These stages of grief do not necessarily follow in the order listed. Oftentimes we go through them in different ways..and that is normal!
We all have been through it at one time or another. Maybe it was with a family member but most likely it was with a beloved pet. Grieving for pets is a normal and natural part of pet ownership and loss. We love our pets as if they were a member of our families and their short life spans make it hard to handle when their time to leave us arrives.
During the grieving process, we pass through what is known as *"The Stages of Grief." Knowing that these stages are perfectly normal will help us cope with our losses. Yes, it is normal to grieve their loss and a natural process of healing. Here are the stages of grieving we all go through as our beloved pets pass on. The stages may not always flow in this order but almost always are present as we work though our losses. Remember, however that the grieving process for each individual is as unique as each lost relationship. There is no set pattern or time period for recovery.
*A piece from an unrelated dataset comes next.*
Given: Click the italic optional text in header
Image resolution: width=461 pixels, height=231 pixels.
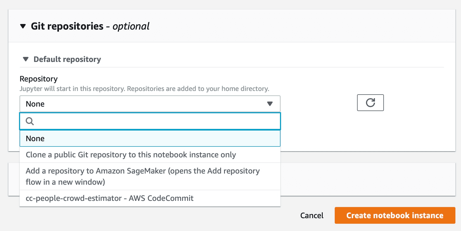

•Denial. Most people will experience a period of denial, refusing to
believe the pet is dying or has died. Denial is usually strongest when
there is little time for acceptance, such as with an accident or
short-term illness.
•Bargaining. For pets facing imminent death, many people will try to
make a deal with God, themselves, or even the pet, in a desperate
attempt to deter fate.
•Anger. In frustration, anger may be directed at anyone involved with
the pet, including friends, family, veterinarians, and the pet owner
himself. Blame directed at oneself can often lead to guilt.
•Guilt. Guilt is probably the most common emotion resulting from the
death of a companion animal. As the pet's primary caretaker, all
decisions regarding the care are the pet owner's responsibility: when a
pet dies, the owner often feels guilty about actions taken and not
taken, even about things that happened before the pet became ill. The
most attentive caretaker may feel that he or she should have somehow
done more. But we all do out best with the information, knowledge, and resources available to us. It is important to try not to second-guess
the decisions you made along the way, and to remember that you tried to act in your pet's best interest.
•Depression. Depression can indicate the start of acceptance. It is
normal to withdraw and contemplate the meaning of the relationship in solitude. Deep and lasting despondency, however, requires professional help.
•Acceptance. Now is the time to remember the good times. The daily
reminders become a little less painful. You find that you can now start
to think about the future.
We must also remember that during our grieving, not everyone will understand what we are feeling and the pain we are feeling. This is especially true of people who have never found the joy of being loved by that special pet. They will say cruel things without realizing the kind of hurt their words give. Non pet owners may tell you to, "go out and get another cat or kitten." "Cats are a dime a dozen so why cry over a dead one." "What are you crying over a dumb animal for in the first place?" "Cats don't have souls and they don't go to heaven." These are typical statements made by people who have never had an animal love them. They don't mean to be cruel, they are just ignorant of the beauty of a pets special love and devotion. Those hurtful words, in all actuality are words of comfort and healing in their own clumsy way.
Dealing with pet loss is never an easy issue. That is why support groups and support chats can help us work through those very painful and trying hours and one day, believe it or not, you will start to heal and the memories will be golden moments to treasure.
This article is dedicated to Copper, my own angel cat, and all the others who have graced my life and await for my coming to heaven some day.
Julia Morrison
DBDustBuny@aol.com
* Elizabeth Kuber Ross's contribution
2 comments:
How amazing a coincidence; I am a member of the Cats group and am going to post to this site, but stopped to read the previous posts and saw yours. Your beloved Copper looks so much like my angel Rojita, whom we lost last night to cancer. I agree 100% with the sentiments and beliefs expressed in your posting.
May you find healing in your heart and soul through the knowledge of a joyous reunion to come, with Copper and all of those whom you love who have gone on ahead.
Best,
Muhjacat
Muhjacat,
I was so saddened to read about Rojita's passing. I know how she so bravely she fought the fight, and I know that your love and the love of all the folks that knew about her, made her life more peaceful and joy filled. She will be missed and will live in your heart forever.